Duration
Duration module: time span representation and arithmetic.
Duration is stored internally as a whole number of milliseconds (Int). This makes arithmetic exact and interoperable with timestamps.
Construction helpers: Duration.milliseconds(n) Duration.seconds(n) Duration.minutes(n) Duration.hours(n) Duration.days(n) Duration.weeks(n)
Or use Duration.new/2 with a unit atom: :ms :s :m :h :d :w
Negative durations are supported (e.g. for countdown timers). Duration.format/1 handles negatives by prepending "-".
Types
Functions
Create a Duration from an amount and a unit atom.
Supported units: :ms (milliseconds), :s (seconds), :m (minutes), :h (hours), :d (days), :w (weeks).
Duration.new(30, :s) -- 30 seconds Duration.new(2, :h) -- 2 hours Duration.new(500, :ms) -- 500 milliseconds
Return the duration as a whole number of milliseconds.
Duration.to_milliseconds(Duration.seconds(2)) -- 2000 Duration.to_milliseconds(Duration.minutes(1)) -- 60000
Return the duration as a floating-point number of seconds.

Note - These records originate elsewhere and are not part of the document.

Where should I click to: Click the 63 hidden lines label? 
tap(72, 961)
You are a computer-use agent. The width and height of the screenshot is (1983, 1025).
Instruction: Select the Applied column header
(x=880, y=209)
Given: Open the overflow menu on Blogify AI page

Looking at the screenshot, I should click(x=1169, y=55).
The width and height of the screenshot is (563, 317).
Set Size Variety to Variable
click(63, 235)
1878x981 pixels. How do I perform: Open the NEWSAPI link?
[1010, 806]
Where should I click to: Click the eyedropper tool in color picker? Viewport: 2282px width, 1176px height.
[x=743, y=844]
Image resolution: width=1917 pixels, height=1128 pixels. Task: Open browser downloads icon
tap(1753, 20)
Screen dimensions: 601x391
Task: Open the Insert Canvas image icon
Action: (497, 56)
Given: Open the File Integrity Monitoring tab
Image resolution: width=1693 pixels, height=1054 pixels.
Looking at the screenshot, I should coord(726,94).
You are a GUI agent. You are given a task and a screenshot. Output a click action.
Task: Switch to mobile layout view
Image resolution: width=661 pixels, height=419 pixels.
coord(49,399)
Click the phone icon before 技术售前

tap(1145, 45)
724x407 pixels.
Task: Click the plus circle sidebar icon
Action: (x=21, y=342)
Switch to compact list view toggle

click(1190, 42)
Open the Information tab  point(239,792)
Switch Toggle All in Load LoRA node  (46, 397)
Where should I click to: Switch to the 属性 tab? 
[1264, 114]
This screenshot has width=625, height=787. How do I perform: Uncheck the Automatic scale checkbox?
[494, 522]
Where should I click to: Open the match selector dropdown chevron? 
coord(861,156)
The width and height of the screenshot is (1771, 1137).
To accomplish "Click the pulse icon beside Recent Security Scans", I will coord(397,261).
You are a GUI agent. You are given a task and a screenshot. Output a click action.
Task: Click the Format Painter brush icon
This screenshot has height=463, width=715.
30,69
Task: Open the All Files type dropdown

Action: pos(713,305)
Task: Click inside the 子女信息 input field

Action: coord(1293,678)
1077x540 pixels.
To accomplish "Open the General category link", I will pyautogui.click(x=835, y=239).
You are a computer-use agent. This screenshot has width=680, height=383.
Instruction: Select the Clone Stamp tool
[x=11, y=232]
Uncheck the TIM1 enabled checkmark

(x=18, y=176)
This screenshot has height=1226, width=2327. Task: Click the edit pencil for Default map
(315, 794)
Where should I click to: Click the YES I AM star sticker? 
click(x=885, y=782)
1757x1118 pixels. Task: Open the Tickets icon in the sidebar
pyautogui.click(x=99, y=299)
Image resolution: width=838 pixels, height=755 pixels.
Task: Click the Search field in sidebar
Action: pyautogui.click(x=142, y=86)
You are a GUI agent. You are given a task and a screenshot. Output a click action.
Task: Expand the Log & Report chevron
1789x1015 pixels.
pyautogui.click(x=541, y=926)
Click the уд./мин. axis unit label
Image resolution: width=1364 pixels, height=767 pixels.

Duration.to_seconds(Duration.milliseconds(1500)) -- 1.5 Duration.to_seconds(Duration.minutes(1)) -- 60.
Add two durations.
Duration.add(Duration.seconds(30), Duration.seconds(30)) -- Duration(60000) i.e. 1 minute
Subtract duration b from duration a.
Duration.subtract(Duration.hours(2), Duration.minutes(30)) -- Duration(5400000) i.e. 1 hour 30 minutes
Multiply a duration by an integer factor.
Duration.multiply(Duration.seconds(10), 6) -- Duration(60000) Duration.multiply(Duration.hours(1), 24) -- Duration for 1 day
Compare two durations.
Returns -1 if a < b, 0 if a == b, 1 if a > b.
Duration.compare(Duration.seconds(10), Duration.minutes(1)) -- -1 Duration.compare(Duration.hours(1), Duration.hours(1)) -- 0 Duration.compare(Duration.days(1), Duration.hours(12)) -- 1
Format a Duration as a human-readable string.
Duration.format(Duration.seconds(90)) -- "1 minute, 30 seconds" Duration.format(Duration.hours(2)) -- "2 hours" Duration.format(Duration.milliseconds(500)) -- "500 milliseconds" Duration.format(Duration.new(0, :ms)) -- "0 milliseconds" Duration.format(Duration.seconds(-70)) -- "-1 minute, 10 seconds"
Units shown (from largest to smallest): weeks, days, hours, minutes, seconds, milliseconds. Zero-valued units are omitted. Singular forms are used when the count is 1.